In essence, then, it’s a GT4 less hung up on lap times and more amiable as an everyday car. In the best GTS tradition it’s ticked all of the nicest options boxes on your behalf – active sports suspension, torque vectoring with a mechanical limited-slip differential, Sport Chrono, a telemetry app, sports exhaust… and a six-speed manual gearbox. They really have been listening to us.
And we have been listening to our members. Because everyone liked the 981 Boxster GTS we had in the fleet back in 2017 we decided to get the brand new Boxster with its sweet four liter engine. Because top-down is best for summer.

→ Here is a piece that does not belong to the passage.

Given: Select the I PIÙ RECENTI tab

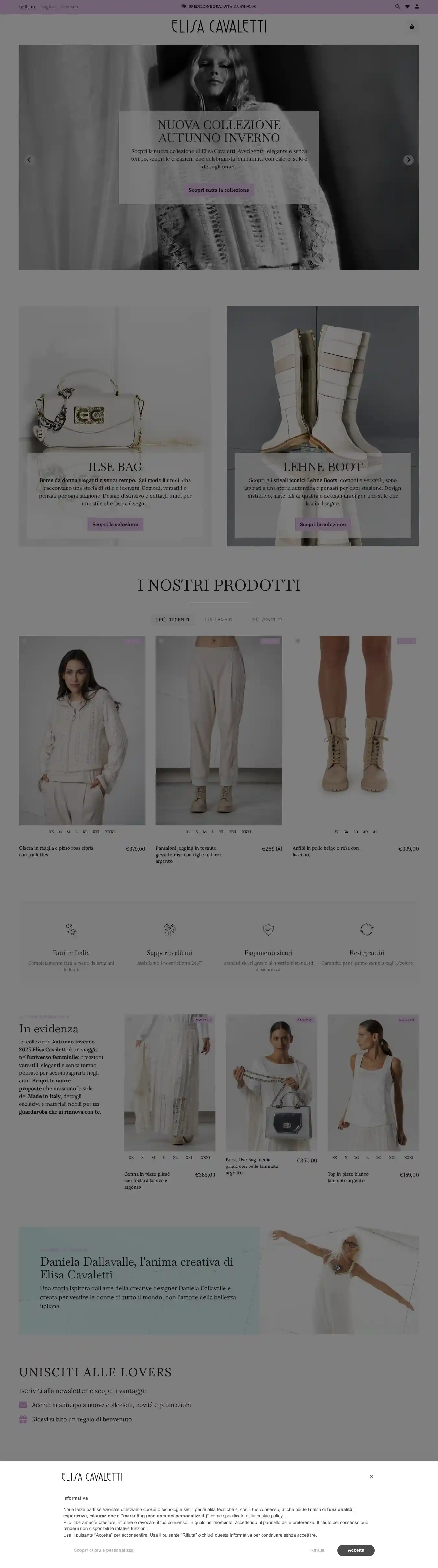Looking at the screenshot, I should (x=172, y=620).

It’s difficult not to get slightly carried away by the mere thought of this 4.0-litre Boxster. Not Lotus-light, admittedly, but arguably the best Boxster in the model’s 24-year history is certainly no heavyweight. That mass is also concentrated between the axles, which are spaced neither buttock-clenchingly close nor lethargically far apart, and so fundamentally it’s a delicious recipe.
Obviously the engine’s a peach. We forget how ‘old-school’ naturally aspirated engines sound interesting everywhere in the rev range, and at different throttle openings.
The Boxster GTS splices through corners with what I can only describe as ‘gentle accuracy’, where the tightly controlled roll rates are so perfectly in tune with the steering response that you can’t help ghosting into corners on the exact line you’d visualised only moments before. It feels special. More so because this chassis is exceptionally well balanced and forgiving, simultaneously feeling softer but just as taut as that of the previous turbocharged GTS and also more in tune with the road surface.
There are faster sports cars. There are sports cars that can corner harder and slide more easily and dazzle you with more modes and gimmicks. But after driving this, that’ll all seem overblown.
4 liter naturally aspirated flat-six, 400PS, open-top Porsche with a manual gearbox. Enough said.